WIFIs als Einreichstellen bei EU-geförderten Beratungen

Telekom, Ökoberatung und strategische Unternehmensplanung sind Schwerpunktthemen bis 1999

Wien (PWK) - Die neuen EU-geförderten Beratungsprogramme im Rahmen der Gemeinschaftsinitiative KMU mit den Schwerpunktthemen Telekom, Ökologieberatung und strategische Unternehmensplanung stehen ab sofort den österreichischen Unternehmen zur Verfügung, erklärte WIFI-Kurator Eduard Leischko bei einem Pressegespräch anläßlich des Starts dieser Projekte. "Mit dem zusätzlichen regionalen Unternehmensentwicklungsprogramm (GRUP) und dem nationalen Schwerpunktprogramm "Unternehmensqualität 2000" können bis 1999 Beratungen im Ausmaß von 184,1 Mio Schilling gefördert werden", so Leischko. ****

Die Finanzierung erfolgt aus Bundes- und Länderbudgets sowie aus EFRE -(Europäischer Fonds für Regionalentwicklung)Mittel. Um den österreichischen Klein- und Mittelbetrieben diese Förderungen zugänglich machen zu können, ist auch eine entsprechende Kofinanzierung durch die Wirtschaftskammer notwendig. Das WIFI Österreich wurde vom Bundesministerium für wirtschaftliche Angelegenheiten gegenüber der EU als Projektträger nominiert. "Als größter heimischer Weiterbildungs- und Beratungsanbieter führen die WIFIs 80 Prozent aller Beratungen in Klein- und Mittelbetrieben durch und verfügen über die nötige organisatorische und personelle Kapazität, um dieses umfangreiche Förderprogramm abwickeln zu können", begründet Leischko die Vorteile des WIFIs als Projektträger.

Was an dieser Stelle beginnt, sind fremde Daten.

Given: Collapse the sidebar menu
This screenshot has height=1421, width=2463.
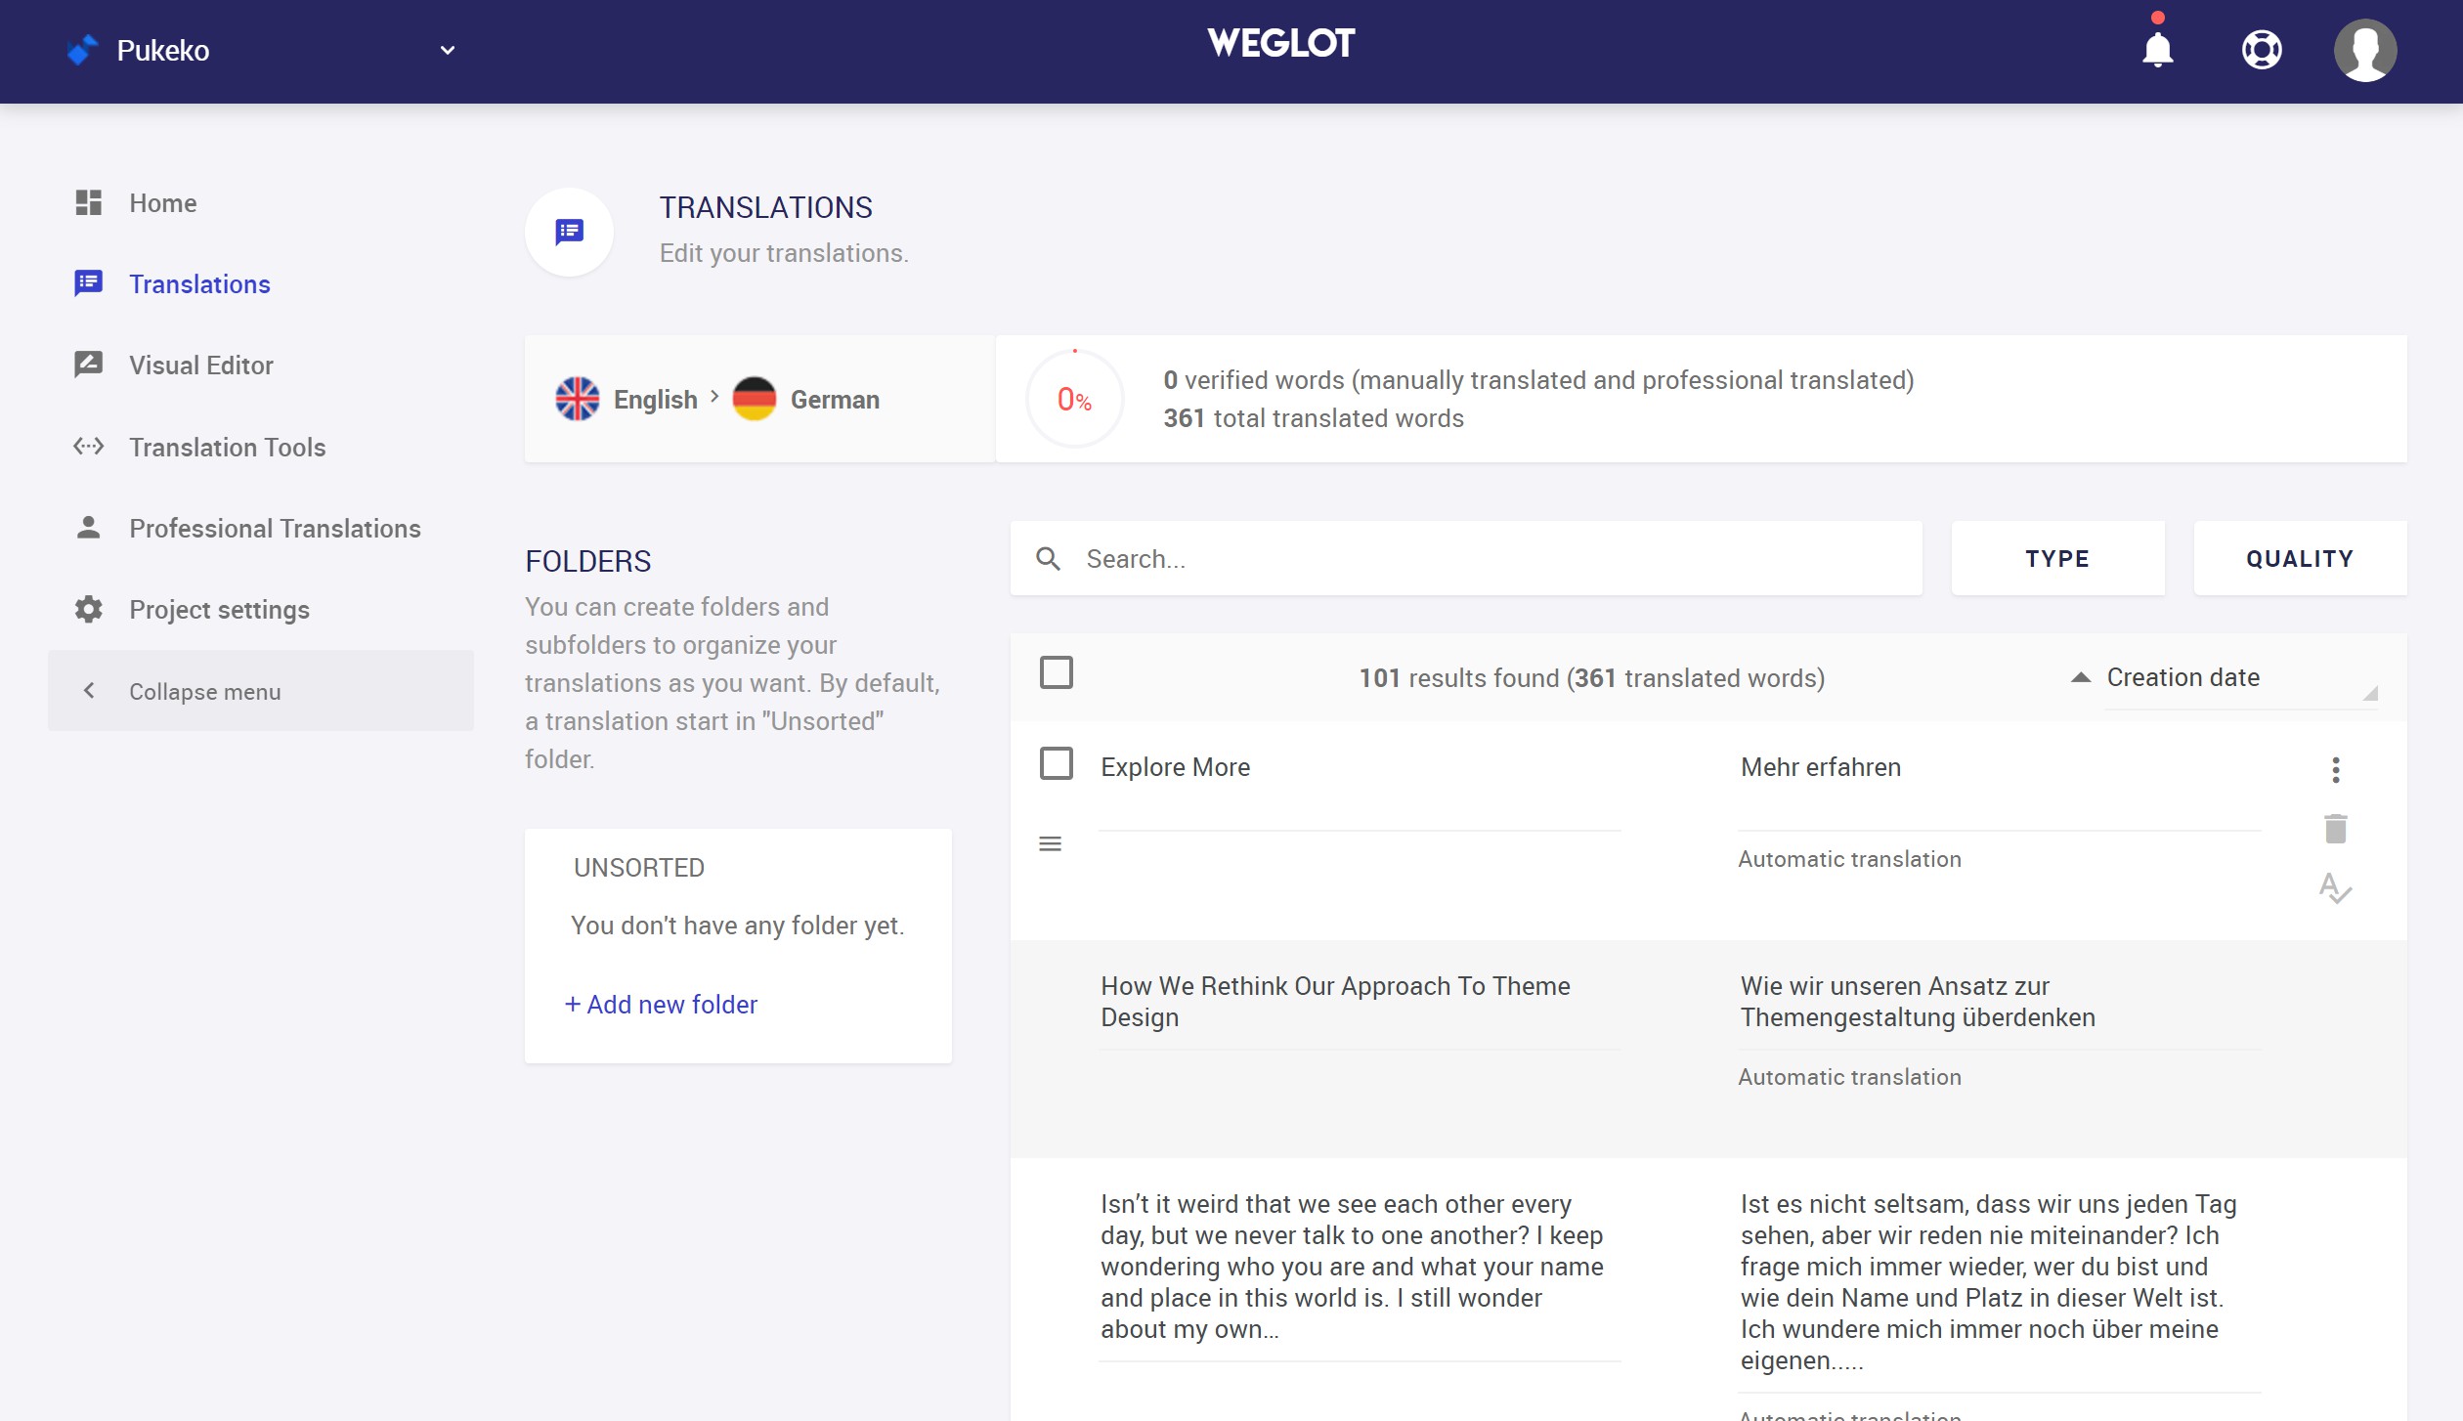Looking at the screenshot, I should point(261,691).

Für die Telekomberatungen stehen den österreichischen Klein- und Mittelbetrieben bis 1999 45,6 Mio Schilling zur Verfügung, für die Ökoberatungen 11,3 Mio Schilling und für die strategische Unternehmensplanung 18 Mio Schilling. Für das gemeinsame regionale Unternehmensentwicklungsprogramm (GRUP) werden in den Zielgebieten 1, 2 und 5b Beratungen mit einem Fördervolumen von weiteren 69 Mio Schilling zu den inhaltlichen Schwerpunkten Marktstrategien und Produktentwicklung unter Berücksichtigung von Design, neuen Technologien, Mitarbeiterführung und Personalführung durchgeführt, so Leischko. "Angesichts der Gleichbehandlung von Unternehmen konnte zusätzlich ein nationales Beratungsprogramm mit einem Fördervolumen von 40 Mio Schilling ohne EU-Mittel unter dem Motto "Unternehmensqualität 2000" sichergestellt werden".